We therefore demand actually accessible, well-funded abortion services in every local hospital, which are free-of-charge, and which people can access without fear of harassment or intimidation.
Transformation
As Marxists, we don’t look at rights in the abstract, but in the real material world in which they can or cannot be realised. This requires looking at society as a whole. Does a woman actually have autonomy? If her choice is between raising a child in crushing poverty and having an abortion, is that a real choice?
In the USA, over half of those who have an abortion live below the poverty line. In England and Wales, women living in poverty are three times more likely to have an abortion as those who are not. There are very similar statistics around the world.
In many countries there is no free, nationalised healthcare. The cost of childbirth itself can be in the tens-of-thousands, and the cost of raising a child under capitalism is very high.
In the UK, the average cost of childcare is £14,000 a year. The average woman in the UK spends twenty hours a week on unpaid child-related household labour. This prevents millions of women from taking part in politics, culture, education, and in society as a whole.
A TUC report in 2016 found that women who had a child were paid 38 percent less by the time they were 40 years old, than women who did not have a child.
Liberal feminists view the fight against oppression as being the struggle for individual rights. But we understand that women’s oppression began when class society emerged, and is based on the existence of private property. It can only be truly ended when private property and class society are abolished.
Equal pay legislation has existed in the UK for over 50 years, and yet there is still a 20 percent gender pay gap. Sexual violence has been illegal for many more years than that, yet one-in-four women in the UK experience sexual violence every single year.
We don’t need legalistic changes to end women’s oppression. We need real material changes. We need socialisation of household labour, such as high-quality, affordable canteens in each neighbourhood. We need free childcare so that women can start a family if they want to, whilst still working and participating in politics, culture, and society in general.

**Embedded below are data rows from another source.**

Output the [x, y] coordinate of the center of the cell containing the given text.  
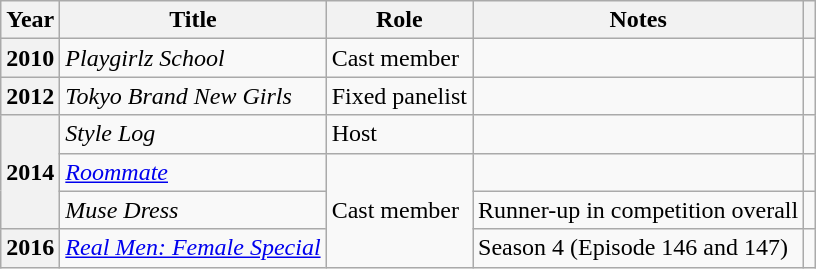
Runner-up in competition overall [638, 210]
Roommate [193, 172]
Notes [638, 20]
Role [399, 20]
Tokyo Brand New Girls [193, 96]
Season 4 (Episode 146 and 147) [638, 248]
2016 [30, 248]
2014 [30, 172]
Title [193, 20]
Playgirlz School [193, 58]
Year [30, 20]
Style Log [193, 134]
Host [399, 134]
2010 [30, 58]
Real Men: Female Special [193, 248]
Fixed panelist [399, 96]
2012 [30, 96]
Muse Dress [193, 210]
Return [X, Y] of the center of cell containing provided text 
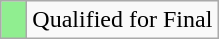
Qualified for Final [122, 20]
Scan for the cell matching the given text and deliver its (x, y) coordinate at center. 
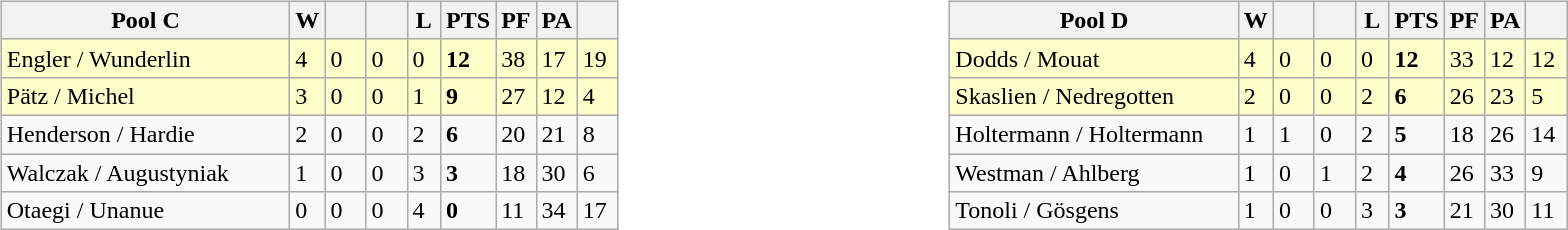
Otaegi / Unanue (146, 211)
38 (516, 58)
Pool C (146, 20)
Pool D (1094, 20)
Henderson / Hardie (146, 134)
23 (1506, 96)
8 (598, 134)
Walczak / Augustyniak (146, 173)
20 (516, 134)
Pätz / Michel (146, 96)
Skaslien / Nedregotten (1094, 96)
Dodds / Mouat (1094, 58)
14 (1546, 134)
Holtermann / Holtermann (1094, 134)
Tonoli / Gösgens (1094, 211)
27 (516, 96)
Westman / Ahlberg (1094, 173)
34 (556, 211)
19 (598, 58)
Engler / Wunderlin (146, 58)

We already have the means to provide all these things, but under capitalism they are privatised, run for profit, and inaccessible to millions.
Socialism
Therefore the struggle for genuine freedom and equality for women is tied to the struggle for socialism – that is, a mode of production in which the key productive forces are publicly owned and democratically run to meet the needs of society as a whole. Only then can we provide the resources required to rid society of the material basis for women’s oppression.
Restrictions on abortion rights are attacks on working-class women and on the working class as a whole. We must take the attitude that an injury to one is an injury to all.
We must fight the attempts of the ruling class to divide the working class. Any reform that they try and take away must be fought by the united strength of the working class.
The trade unions must take a lead in the fight against attacks on abortion rights, but also to fight for a fully-funded public healthcare system so rights such as this do not simply exist on paper.
We need to understand that these attacks are a product of the decrepit capitalist system. A system that in general can no longer afford reforms, and is therefore chipping away at the reforms and gains that were won in the past through struggle.
Only a socialist society can guarantee these rights and reforms. Only a socialist society can remove the root of women’s oppression – class society itself – and create a future in which oppression is a relic of the past.